▸ CONSIGNE À SUIVRE: Pouvez-vous reprendre le texte ci-dessous sur le plan égyptien de reconstruction de Gaza et le poursuivre à partir de sa dernière phrase ?

▸ TEXTE FOURNI:
C’est dans ce contexte que la diplomatie égyptienne s’est activée pour proposer un plan alternatif, qui, bien qu’accepté par la Ligue arabe en mars 2025, et soutenu par la France, l’Allemagne, l’Italie et le Royaume-Uni, a été quasiment immédiatement rejeté par Washington et Tel-Aviv. Ce plan proposait une feuille de route détaillée pour la reconstruction de Gaza : un projet en trois phases, chiffré à 53 milliards de dollars, et étalé sur 5 ans. Pendant ce temps, l’ambassadeur émirati aux États-Unis, Yousef al-Otaiba, déclarait qu’il n’y avait pas d’alternative au (premier) plan Trump… Cela montre bien qu’il n’y a pas de position arabe commune.

Finalement le projet de Riviera a fonctionné comme une fenêtre d’Overton : il n’est donc pas surprenant qu’Amman et Le Caire aient si rapidement adhéré au plan en 20 points.

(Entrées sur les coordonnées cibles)

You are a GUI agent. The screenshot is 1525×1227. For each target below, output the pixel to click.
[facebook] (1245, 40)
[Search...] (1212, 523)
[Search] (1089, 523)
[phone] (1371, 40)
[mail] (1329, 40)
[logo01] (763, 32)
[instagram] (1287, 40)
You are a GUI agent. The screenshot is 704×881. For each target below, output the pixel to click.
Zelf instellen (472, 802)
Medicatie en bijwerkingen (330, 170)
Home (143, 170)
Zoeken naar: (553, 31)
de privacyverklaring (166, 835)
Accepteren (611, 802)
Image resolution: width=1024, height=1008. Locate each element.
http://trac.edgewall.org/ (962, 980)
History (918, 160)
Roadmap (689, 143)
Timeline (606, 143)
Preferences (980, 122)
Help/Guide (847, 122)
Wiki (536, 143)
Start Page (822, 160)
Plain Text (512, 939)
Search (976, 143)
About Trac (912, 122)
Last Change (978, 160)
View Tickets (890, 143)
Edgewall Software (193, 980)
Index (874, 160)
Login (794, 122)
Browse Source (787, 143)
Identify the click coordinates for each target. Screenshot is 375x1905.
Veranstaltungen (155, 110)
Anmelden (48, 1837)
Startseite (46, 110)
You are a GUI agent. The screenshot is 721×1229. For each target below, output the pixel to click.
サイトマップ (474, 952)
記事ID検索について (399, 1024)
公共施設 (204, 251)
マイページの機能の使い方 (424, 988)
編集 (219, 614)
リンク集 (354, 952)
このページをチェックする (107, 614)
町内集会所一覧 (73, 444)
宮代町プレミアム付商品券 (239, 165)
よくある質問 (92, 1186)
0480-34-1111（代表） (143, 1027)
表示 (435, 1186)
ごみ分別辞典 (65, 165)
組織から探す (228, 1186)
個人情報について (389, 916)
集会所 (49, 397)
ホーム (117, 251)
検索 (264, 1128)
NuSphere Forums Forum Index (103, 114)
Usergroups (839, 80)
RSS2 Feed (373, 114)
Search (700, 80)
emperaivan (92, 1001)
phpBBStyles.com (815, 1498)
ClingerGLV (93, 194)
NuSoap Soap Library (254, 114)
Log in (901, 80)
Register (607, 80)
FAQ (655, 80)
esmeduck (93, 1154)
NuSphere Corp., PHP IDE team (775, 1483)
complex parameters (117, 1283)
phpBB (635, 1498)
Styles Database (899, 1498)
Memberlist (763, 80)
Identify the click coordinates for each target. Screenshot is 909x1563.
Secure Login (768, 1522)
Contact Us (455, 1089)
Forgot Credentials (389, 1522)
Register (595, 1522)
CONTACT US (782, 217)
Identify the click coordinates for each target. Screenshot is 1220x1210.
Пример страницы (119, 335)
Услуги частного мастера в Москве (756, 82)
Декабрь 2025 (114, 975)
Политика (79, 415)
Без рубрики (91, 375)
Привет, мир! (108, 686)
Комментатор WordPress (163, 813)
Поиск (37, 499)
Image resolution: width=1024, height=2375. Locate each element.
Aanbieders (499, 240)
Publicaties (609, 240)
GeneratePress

▸ RÉPONSE À L'EXERCICE:
Pour autant, le cessez-le-feu reste fragile…

Il reste en effet très fragile, et bien que Trump ait annoncé en grande pompe la paix au Moyen-Orient, force est de constater que nous en sommes encore très loin. L’un des risques serait qu’une fois tous les corps des otages récupérés (ou, au contraire, s’ils ne le sont pas), le Premier ministre Benjamin Netanyahu, poussé par les courants les plus extrémistes de son gouvernement, décide de reprendre l’offensive. Dimanche 19 octobre, Israël a largué 153 tonnes de bombes sur Gaza, officiellement en réaction à des attaques du Hamas, que ce dernier a, depuis, fermement niées. On a alors frôlé la rupture d’un cessez-le-feu, qui datait pourtant de moins de dix jours.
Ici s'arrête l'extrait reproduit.